About 15 kilometres away from Noklak town lies Peshu village, a place of antique charm. Its houses, roofed with slate, stand as living monuments to a fading heritage. No one recalls exactly when these houses were built, yet they have withstood the test of time. The villagers continue to repair them with care, their hands preserving what history has left behind.

Travelers who pass through Peshu pause in awe, taking shelter under the cool shade of these antique roofs, marvelling at how seamlessly the slate-roofed houses blend with the surrounding landscape and village paths.

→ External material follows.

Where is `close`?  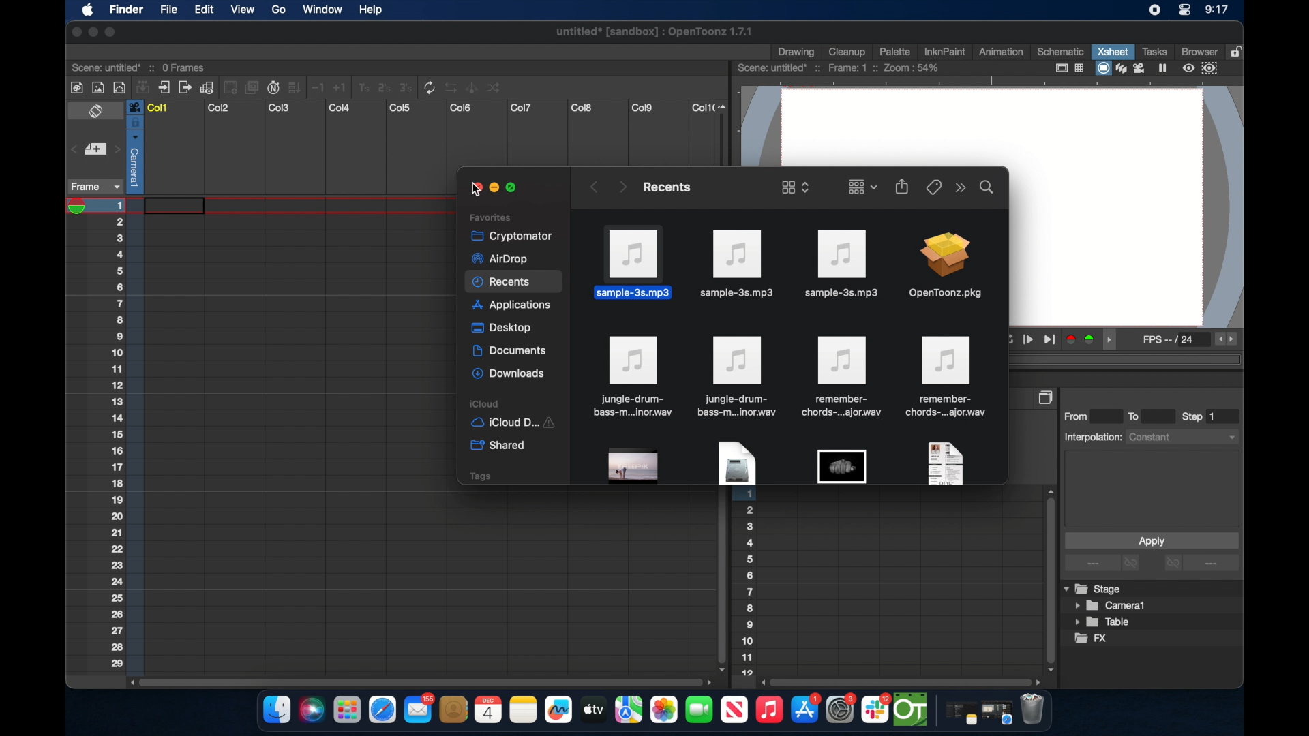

One of the few surviving slate stone masons from Peshu, Pesing recalls how in olden days, rituals were performed to deities before cutting the slate- so that the rock would split into the desired shape. “Now, we begin our work with prayer,” he says.

One of the last surviving roof slate craftsmen

The craft of slate-cutting is far from easy. According to Pesing, it can take an entire day to shape just a few pieces, using only a chisel and hammer. The quarry, located deep in the hills without electricity, makes it impossible to bring in machines. Hence, the builders continue to work the slates manually with patience and skill they have mastered over the years.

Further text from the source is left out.